GIANFRANCO LAURETANO SULLE TRACCE DI CESARE PAVESE
C’è una straordinaria capacità di coinvolgere il lettore, alla
base del fascino del volume “La traccia di Cesare Pavese”, pubblicato da
Gianfranco Lauretano, per i tipi della Rizzoli (pp. 247, euro 10). L’autore,
nato a Sessa Aurunca (CE) nel 1962, vive e lavora a Cesena, svolgendo un’intensa
attività nell’ambito letterario. Tra l’altro, dirige la rivista di poesia “clanDestino”
ed ha al suo attivo alcune fortunate sillogi di versi, come “Occorreva che
nascessi”, del 2004.
Il libro pavesiano, pensato come un omaggio al grande
scrittore piemontese, di cui l’anno scorso è stato celebrato il centenario della
nascita, è il frutto di un innamoramento di vecchia data, che risale ai tempi
della scuola, senza soluzione di continuità.

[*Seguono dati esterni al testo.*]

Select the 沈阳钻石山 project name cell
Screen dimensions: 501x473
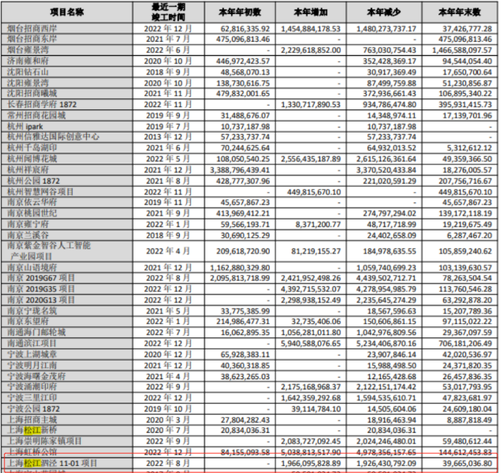29,70
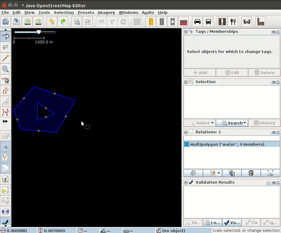Screen dimensions: 281x233
Task: Open the edit relation dropdown arrow
Action: 219,173
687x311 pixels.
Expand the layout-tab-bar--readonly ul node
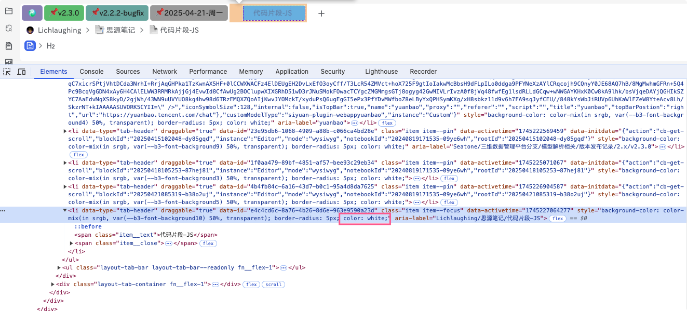pos(59,268)
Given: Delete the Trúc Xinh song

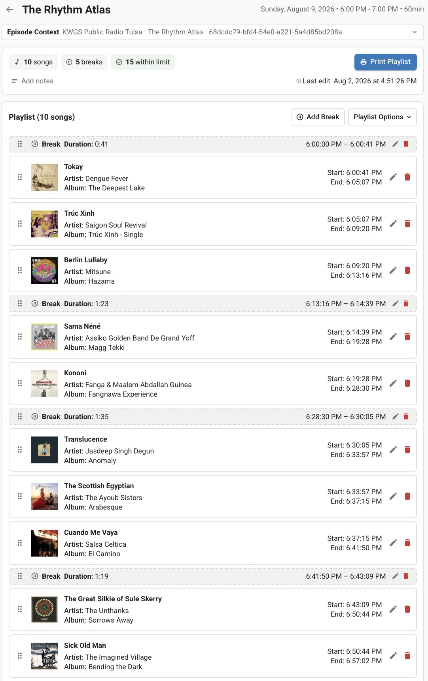Looking at the screenshot, I should point(407,224).
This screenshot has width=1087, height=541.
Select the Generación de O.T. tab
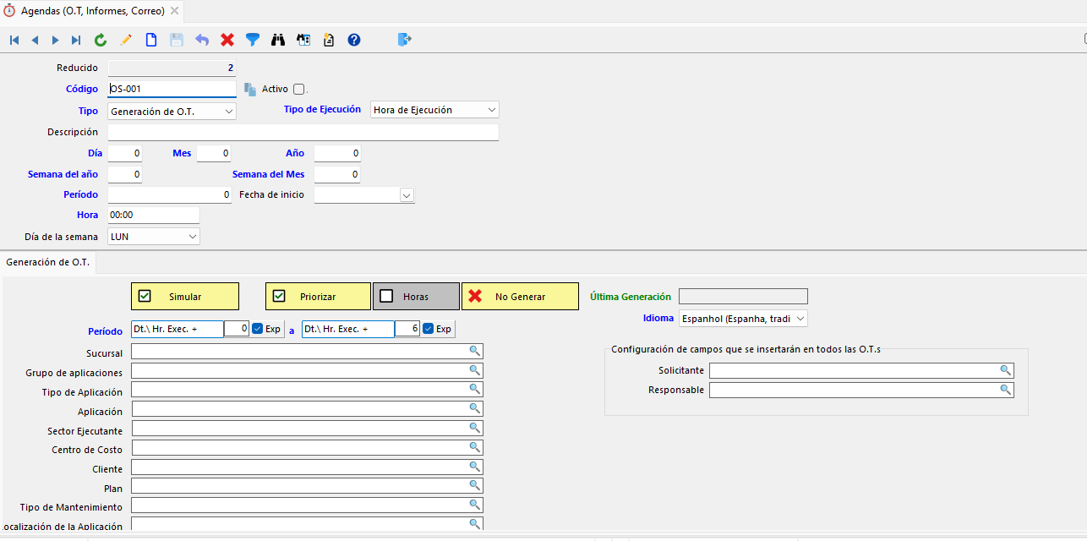tap(48, 263)
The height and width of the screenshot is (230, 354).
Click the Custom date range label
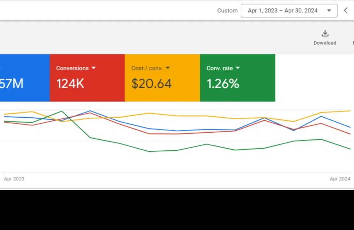pos(227,11)
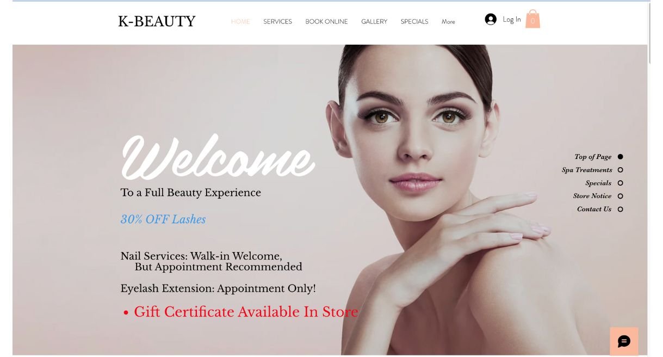Open the shopping cart bag icon
The width and height of the screenshot is (663, 357).
tap(532, 19)
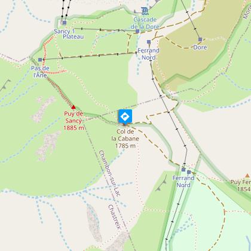Click the lower Ferrand Nord left station square
The width and height of the screenshot is (251, 251).
click(183, 170)
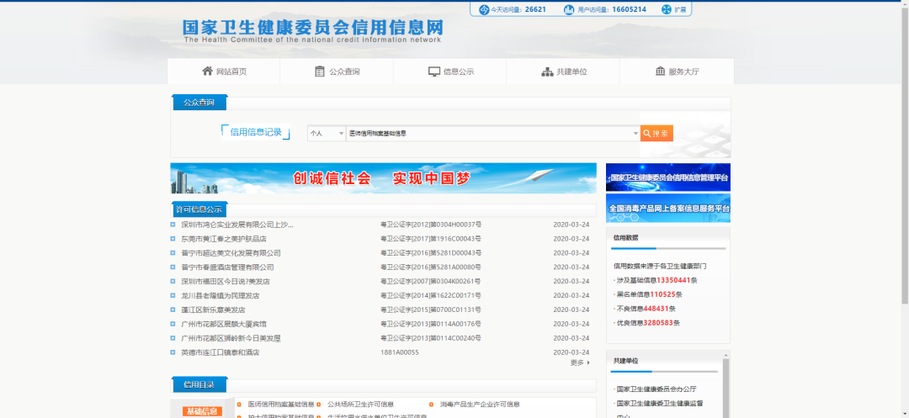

“La traccia di Pavese” spiazza il lettore sin dall’inizio. Ci
si aspetta una monografia standard, un testo di critica che magari mette a
disagio, ed invece si viene subito trasportati in un viaggio attraverso
l’Italia, in una sorta di reverente ma sincero pellegrinaggio nei luoghi
pavesiani. Abbiamo, così, cinque densi capitoli legati, rispettivamente, a Santo
Stefano Belbo, Brancaleone Calabro, Serralunga di Crea, Casale Monferrato e
Torino.
Un viaggio che è preciso e vivo, basato su dati e riscontri,
ma anche sentimentale, guidato dalla convinzione che Pavese è un autore di
grande attualità, in grado di dire ancora molto all’uomo di oggi. Lo scavo
introspettivo, sulla vigile scorta dei documenti, permette a Lauretano di
portare alla luce, senza inutili fronzoli e sproloqui accademici, il cuore
pulsante dello scrittore e dell’uomo, di entrare nei recessi di un’anima sempre
tormentata ed inquieta, ma anche generosa e sincera, anzi, talvolta
spietatamente sincera.
Pavese nutriva un disperato bisogno di aprirsi all’altro,
specie all’altra metà del mondo, quella femminile, che assume una fisionomia di
volta in volta diversa, ma sempre con lo stesso risultato. Il vuoto dell’anima
resta lì, la ferita sanguina sempre, e l’ultimo colpo sarà inferto a Pavese
dall’ingresso nella sua vita dell’attrice statunitense Constance Dowling.
L’epilogo di quella stanza di albergo torinese, nell’agosto
del 1950, non toglie nulla alla potenza e alla completezza del cammino artistico
di Pavese, che Lauretano illumina con maestria, grazie ad una scrittura
ispirata, capace di illuminare ma anche di commuovere, aprendo il varco, con
naturalezza, a quegli interrogativi esistenziali che ogni uomo non può
reprimere. La solitudine, l’amore, la felicità: l’esistenza di Pavese si muove
intorno a questi e ad altri punti cruciali, e in questo cammino, che si rivela
gravido di inattese scoperte, Lauretano inserisce dei brani di Pavese, dando la
parola direttamente a lui.
Il libro, che si avvale della prefazione di un nome
importante, quale quello di Davide Rondoni, è completato da una serie di utili
schede tematiche, a firma di Marco Antonellini.
Chi vuole scoprire la vera traccia dell’autore de “La luna e i falò” si affidi pure al libro di Lauretano: arriverà a destinazione, e senza aver sprecato il suo tempo.